Sobrevivieron al peludo y hambriento abejorro, pero les sirvió para comprender
que la belleza es efímera al contrario que la amistad nacida del corazón.
LAS DOS CARAS
Érase una vez un oso que vivía entre la espesura del bosque. Habitualmente,
este oso demostraba una gran valentía en cada uno de sus actos, y dicha
valentía sumada a su fuerte y gigantesco cuerpo, hacía que ningún otro animal
se atreviera a enfrentarle. Se dice que medía de pie casi tres metros de largo
y que su fuerza podía aplastar incluso a los hombres.
·
Soy el oso más valiente y fuerte del mundo. ¿Acaso existirá
alguien capaz de hacerme frente en algún lugar? – Vacilaba frecuentemente el
oso, aplaudido por todos los animales del bosque que tendían a acobardarse con
su mera presencia.
Sin embargo, a la espalda del oso valiente todos discutían en la
búsqueda de un remedio que atemorizara al animal, por raro que fuese,
convencidos de que algo tenía que ser capaz de acobardarlo.
·
¡Pero si es el más valiente del mundo! ¿Qué podría asustarle? –
Se planteaba angustiado un oso de su misma especie.
Entre todos eran incapaces de dar con una solución, hasta que un
día estalló una gran tormenta. Los relámpagos eran inmensos y venían
acompañados de truenos que hacían temblar la superficie de la tierra. Y cuál
fue la sorpresa de los animalillos del bosque al observar que el oso temido y
valiente salía despavorido de su cueva, aterrorizado con el estruendo de
aquella tormenta, pidiendo auxilio con fuertes y lastimosos rugidos.
Aquel día todos los animales del bosque, menos el oso, fueron
felices. Nunca jamás habían disfrutado tanto de una tormenta, y es que habían
dado con aquello capaz de atemorizar al oso vacilante y burlón que se creía el
más fuerte del mundo.
LA CIGARRA Y LA HORMIGA
Érase una vez una descuidada cigarra, que vivía siempre al día y despreocupada,
riendo y cantando, ajena por completo a los problemas del día a día.
Disfrutaba de lo lindo la cigarra del verano, y reíase de su vecina la hormiga,
que durante el período estival, en lugar de relajarse, trabajaba duro a cada
rato, almacenando comida y yendo de un lado a otro.

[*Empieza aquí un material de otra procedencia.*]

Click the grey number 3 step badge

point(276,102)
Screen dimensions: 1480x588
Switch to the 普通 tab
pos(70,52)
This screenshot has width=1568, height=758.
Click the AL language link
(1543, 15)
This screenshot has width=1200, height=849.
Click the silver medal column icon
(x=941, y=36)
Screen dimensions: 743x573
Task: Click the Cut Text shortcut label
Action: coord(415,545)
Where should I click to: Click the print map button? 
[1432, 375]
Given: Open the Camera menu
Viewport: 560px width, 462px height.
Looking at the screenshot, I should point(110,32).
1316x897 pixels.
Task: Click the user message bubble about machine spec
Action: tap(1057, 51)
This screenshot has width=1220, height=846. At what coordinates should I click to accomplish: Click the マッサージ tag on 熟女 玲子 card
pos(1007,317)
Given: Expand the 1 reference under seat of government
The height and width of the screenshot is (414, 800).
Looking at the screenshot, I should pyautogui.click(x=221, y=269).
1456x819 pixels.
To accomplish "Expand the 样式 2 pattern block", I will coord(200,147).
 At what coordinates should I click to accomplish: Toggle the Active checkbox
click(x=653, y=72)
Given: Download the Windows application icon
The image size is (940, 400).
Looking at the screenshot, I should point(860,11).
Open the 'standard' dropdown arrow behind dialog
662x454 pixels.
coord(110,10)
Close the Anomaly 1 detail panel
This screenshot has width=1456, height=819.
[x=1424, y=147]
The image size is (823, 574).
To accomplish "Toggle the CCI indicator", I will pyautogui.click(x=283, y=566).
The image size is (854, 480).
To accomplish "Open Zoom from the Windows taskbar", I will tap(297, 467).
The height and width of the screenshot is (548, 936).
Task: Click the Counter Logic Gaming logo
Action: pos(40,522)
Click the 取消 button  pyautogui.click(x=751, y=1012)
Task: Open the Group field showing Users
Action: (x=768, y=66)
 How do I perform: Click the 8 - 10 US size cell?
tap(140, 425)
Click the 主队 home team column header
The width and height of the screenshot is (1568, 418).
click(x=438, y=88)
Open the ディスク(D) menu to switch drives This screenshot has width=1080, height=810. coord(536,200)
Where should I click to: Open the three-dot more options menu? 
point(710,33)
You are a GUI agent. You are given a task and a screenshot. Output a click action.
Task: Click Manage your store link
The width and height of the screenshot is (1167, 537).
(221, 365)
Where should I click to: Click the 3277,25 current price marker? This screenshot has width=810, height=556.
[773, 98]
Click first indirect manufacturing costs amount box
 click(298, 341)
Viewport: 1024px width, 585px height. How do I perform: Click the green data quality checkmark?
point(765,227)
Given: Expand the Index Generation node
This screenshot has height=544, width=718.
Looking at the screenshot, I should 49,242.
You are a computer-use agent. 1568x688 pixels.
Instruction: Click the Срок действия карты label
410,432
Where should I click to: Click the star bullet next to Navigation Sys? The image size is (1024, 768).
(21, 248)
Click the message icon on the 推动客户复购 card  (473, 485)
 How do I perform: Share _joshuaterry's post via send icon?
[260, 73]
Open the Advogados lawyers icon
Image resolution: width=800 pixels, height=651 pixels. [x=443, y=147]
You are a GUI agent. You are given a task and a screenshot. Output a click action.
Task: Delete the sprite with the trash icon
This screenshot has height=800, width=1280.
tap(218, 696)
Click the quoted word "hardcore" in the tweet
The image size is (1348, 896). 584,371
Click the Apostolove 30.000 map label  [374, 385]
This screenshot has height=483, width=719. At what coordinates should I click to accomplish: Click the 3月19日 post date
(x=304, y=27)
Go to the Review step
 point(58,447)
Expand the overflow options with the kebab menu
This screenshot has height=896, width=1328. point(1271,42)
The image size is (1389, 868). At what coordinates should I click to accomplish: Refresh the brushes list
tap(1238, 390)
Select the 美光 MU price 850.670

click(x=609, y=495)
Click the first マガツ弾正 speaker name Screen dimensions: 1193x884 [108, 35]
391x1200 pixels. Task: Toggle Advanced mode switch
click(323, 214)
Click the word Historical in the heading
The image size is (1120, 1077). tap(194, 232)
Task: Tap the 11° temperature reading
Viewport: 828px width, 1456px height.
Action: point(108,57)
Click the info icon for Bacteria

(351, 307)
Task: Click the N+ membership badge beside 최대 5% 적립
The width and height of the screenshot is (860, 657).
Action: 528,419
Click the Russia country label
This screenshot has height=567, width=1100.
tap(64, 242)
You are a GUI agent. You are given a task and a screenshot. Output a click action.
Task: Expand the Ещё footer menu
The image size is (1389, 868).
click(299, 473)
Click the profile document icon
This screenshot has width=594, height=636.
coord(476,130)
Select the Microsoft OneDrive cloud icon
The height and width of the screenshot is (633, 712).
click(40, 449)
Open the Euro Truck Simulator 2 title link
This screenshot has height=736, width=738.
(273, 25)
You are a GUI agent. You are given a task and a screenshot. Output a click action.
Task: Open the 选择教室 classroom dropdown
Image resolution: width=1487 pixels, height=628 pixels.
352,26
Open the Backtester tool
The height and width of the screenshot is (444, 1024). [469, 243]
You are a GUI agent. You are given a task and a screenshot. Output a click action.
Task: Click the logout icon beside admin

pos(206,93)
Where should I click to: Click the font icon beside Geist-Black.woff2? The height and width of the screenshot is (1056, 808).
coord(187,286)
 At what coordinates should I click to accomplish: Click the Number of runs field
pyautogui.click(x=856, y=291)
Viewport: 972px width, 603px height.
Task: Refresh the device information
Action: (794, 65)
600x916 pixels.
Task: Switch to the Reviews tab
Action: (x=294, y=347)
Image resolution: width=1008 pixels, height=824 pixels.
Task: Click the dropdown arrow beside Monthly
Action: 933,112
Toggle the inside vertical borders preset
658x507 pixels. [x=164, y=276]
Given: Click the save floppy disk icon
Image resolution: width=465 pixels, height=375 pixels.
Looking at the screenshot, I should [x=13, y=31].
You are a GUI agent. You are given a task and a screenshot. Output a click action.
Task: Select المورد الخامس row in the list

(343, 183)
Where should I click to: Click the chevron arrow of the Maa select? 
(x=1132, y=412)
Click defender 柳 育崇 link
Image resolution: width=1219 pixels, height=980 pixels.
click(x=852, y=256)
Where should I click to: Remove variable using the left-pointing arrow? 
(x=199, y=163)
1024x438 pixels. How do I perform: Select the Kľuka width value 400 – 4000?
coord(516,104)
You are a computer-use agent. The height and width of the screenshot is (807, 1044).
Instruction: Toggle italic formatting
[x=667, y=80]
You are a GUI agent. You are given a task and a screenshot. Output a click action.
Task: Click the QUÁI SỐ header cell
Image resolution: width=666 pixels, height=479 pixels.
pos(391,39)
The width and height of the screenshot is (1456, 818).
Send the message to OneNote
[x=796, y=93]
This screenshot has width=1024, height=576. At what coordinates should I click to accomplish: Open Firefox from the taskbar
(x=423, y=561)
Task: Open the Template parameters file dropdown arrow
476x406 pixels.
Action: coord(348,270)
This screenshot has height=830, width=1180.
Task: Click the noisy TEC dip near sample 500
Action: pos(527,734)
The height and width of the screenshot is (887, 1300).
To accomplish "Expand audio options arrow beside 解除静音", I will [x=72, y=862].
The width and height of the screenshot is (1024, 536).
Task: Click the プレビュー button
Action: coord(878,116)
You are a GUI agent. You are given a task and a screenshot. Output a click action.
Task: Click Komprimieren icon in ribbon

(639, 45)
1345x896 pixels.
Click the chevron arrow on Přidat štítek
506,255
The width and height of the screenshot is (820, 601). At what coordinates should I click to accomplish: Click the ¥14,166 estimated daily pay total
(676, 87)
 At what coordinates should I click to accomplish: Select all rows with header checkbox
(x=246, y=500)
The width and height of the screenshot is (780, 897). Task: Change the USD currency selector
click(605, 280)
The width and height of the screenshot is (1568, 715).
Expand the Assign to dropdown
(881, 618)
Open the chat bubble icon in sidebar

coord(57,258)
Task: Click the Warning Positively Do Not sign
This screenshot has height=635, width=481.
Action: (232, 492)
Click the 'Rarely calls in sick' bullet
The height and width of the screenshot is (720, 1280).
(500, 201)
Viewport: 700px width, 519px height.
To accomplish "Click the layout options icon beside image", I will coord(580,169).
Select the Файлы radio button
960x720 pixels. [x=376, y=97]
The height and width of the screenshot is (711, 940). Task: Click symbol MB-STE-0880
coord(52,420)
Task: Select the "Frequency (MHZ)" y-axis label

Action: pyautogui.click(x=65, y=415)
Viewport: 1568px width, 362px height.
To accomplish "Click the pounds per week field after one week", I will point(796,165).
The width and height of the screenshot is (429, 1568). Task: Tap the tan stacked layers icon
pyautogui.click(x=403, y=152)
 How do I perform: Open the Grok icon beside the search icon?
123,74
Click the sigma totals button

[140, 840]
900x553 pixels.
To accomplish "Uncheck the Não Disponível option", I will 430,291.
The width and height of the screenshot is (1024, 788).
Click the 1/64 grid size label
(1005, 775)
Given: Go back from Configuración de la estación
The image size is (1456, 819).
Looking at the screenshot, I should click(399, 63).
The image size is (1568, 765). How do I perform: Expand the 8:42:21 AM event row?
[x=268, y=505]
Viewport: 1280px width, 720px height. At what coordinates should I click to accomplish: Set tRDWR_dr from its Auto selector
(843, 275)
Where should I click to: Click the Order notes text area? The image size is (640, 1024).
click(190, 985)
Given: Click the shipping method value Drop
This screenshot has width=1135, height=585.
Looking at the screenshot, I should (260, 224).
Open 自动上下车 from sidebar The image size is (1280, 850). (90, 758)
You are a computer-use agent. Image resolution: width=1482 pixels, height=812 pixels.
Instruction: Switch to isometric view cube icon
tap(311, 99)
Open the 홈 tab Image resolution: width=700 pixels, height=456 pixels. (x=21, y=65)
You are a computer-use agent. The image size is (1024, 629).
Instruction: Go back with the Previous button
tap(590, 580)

Poco a poco fue desapareciendo el calor, según se avecinaba el
otoño y sus días frescos, y con él fueron desapareciendo también todos
los bichitos que la primavera había traído al campo, y de los cuales se había
alimentado la cigarra entre juego y juego. De pronto, la desdichada cigarra se
encontró sin nada que comer, y cansada y desganada, comprendió su falta de
previsión:
·
¿Podrías darme cobijo y algo de comer? – Dijo la cigarra
dirigiéndose a la hormiga, recordando los enseres que esta última había recolectado
durante el verano en su hormiguero.
·
¿Acaso no viste lo duro que trabajé mientras tú jugabas y
cantabas? – Exclamó la hormiga ofendida, mientras señalaba a la cigarra que no
había sitio para ella en su hormiguero.
Y así, emprendió de nuevo el camino la cigarra en busca de un
refugio donde pasar el invierno, lamentándose terriblemente por la actitud
perezosa e infantil que había llevado en la vida.